The three remaining classes are industriously taught and the children are making satisfactory progress in both the fundamental and the more recreative subjects.
The Head Mistress is keenly anxious for the welfare of the school. In her effort to progress she has recently introduced individual methods of instruction and the class teachers have produced much useful and interesting apparatus for the carrying out of these methods. Signs of improvement are already apparent in the lower classes. A good deal, however, remains to be done before the school can be considered in a satisfactory condition.
School closed for Parliamentary Election (15th November). (Andrew Bonar Law replaced David Lloyd George as PM but was to resign because of ill health soon after.)
School closed for Parliamentary Election (28th February).
(Stanley Baldwin became PM.)
School closed by request of His Majesty the King (26th April).
(The reason for this request was to observe the wedding of the Duke of York (later George VI) to the Lady Elizabeth Bowes-Lyon.)
The school closed on account of the Poor Children’s trip to Redcar (July).
Sent child to hospital to get bean extracted from ear – it was managed easily.
Detailed report by HMI Mr.A.H.Dunn, following his inspection of 19th and 26th October (extracts only):
218 names on the books…seven teachers including HT… children make slow progress through the school…too many spend more than the normal time in the lower classes…this retardation results in some being transferred to the junior department not having been in Standard I. Some improvement has been effected since the last report…matters which need further attention include better planning of the work in Reading… Oral arithmetic too needs further attention…Class 2, which corresponds to a lower division of “Standard I”, is by no means in a promising condition. The teacher is working with much industry but the children have not been trained to be attentive and obedient and their progress is not satisfactory…The state of the school is such that the HT should take sole charge of a class so that the class teachers might give more attention to the backward children.
25th February – 4th March:
School closed by recommendation of School Medical Officer.
Darlington Training College students in school for practice.
25th August 1924:
Report by HMI Mr. A.H.Dunn, following his inspection of 14th July (extracts only):
Definite improvement has been effected…the children are more industrious and attentive…most in Standard I are better equipped for transfer to the Junior Department but three are backward and need intensive instruction in the essential subjects. The HT and her assistants deserve much credit but the following points should receive careful attention.
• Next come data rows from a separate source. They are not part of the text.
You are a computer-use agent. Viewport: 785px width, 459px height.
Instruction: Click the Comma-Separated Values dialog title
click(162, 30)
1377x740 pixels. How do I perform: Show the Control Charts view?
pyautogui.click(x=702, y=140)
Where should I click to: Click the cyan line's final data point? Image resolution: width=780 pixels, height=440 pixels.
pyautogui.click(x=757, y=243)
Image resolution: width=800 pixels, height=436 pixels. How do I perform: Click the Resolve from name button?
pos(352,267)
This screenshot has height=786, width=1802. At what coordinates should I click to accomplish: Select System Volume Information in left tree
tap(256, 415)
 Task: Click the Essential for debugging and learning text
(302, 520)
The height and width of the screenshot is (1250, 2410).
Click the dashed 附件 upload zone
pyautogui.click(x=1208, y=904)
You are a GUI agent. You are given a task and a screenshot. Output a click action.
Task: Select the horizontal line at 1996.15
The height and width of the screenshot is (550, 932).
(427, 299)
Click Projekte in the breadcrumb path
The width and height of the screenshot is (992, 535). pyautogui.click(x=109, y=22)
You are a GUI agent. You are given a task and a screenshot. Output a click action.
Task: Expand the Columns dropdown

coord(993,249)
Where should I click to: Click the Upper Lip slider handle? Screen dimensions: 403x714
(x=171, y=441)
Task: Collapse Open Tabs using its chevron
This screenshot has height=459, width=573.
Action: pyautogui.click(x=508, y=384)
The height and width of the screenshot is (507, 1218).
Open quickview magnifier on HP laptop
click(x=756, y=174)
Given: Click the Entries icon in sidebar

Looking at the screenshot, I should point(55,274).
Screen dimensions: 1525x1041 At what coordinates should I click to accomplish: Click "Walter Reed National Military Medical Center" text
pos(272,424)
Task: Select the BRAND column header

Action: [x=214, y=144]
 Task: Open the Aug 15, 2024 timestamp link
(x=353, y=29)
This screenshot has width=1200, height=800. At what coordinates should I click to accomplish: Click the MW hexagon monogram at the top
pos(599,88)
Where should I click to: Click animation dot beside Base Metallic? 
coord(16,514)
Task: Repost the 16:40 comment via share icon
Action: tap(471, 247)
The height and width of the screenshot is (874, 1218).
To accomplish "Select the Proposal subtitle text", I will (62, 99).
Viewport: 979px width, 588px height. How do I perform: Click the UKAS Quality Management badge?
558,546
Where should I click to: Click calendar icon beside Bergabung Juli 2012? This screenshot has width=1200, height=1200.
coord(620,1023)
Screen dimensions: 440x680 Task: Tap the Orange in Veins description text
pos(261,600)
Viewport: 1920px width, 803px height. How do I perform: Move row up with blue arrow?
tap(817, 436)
Without encroaching on the recreative (recreational?) activities, advantage should be taken of opportunities to secure progress in the essential subjects in the lower classes. Methods should be more carefully thought out. In Reading, need to train children in ready recognition of common words: at present the analysis of words into sounds is unduly stressed. Methods of teaching composition should be revised. Grouping of two higher classes in Nature Study, Stories and PT should be discontinued. The instruction in Class 5 should be more stimulating.
Log Book sent down to Office by request (March).
Miss Blenkinsopp appointed Teacher-in-Charge in the absence of Miss Black (16th June).
At 10 pm on 29th June Miss Black passed away.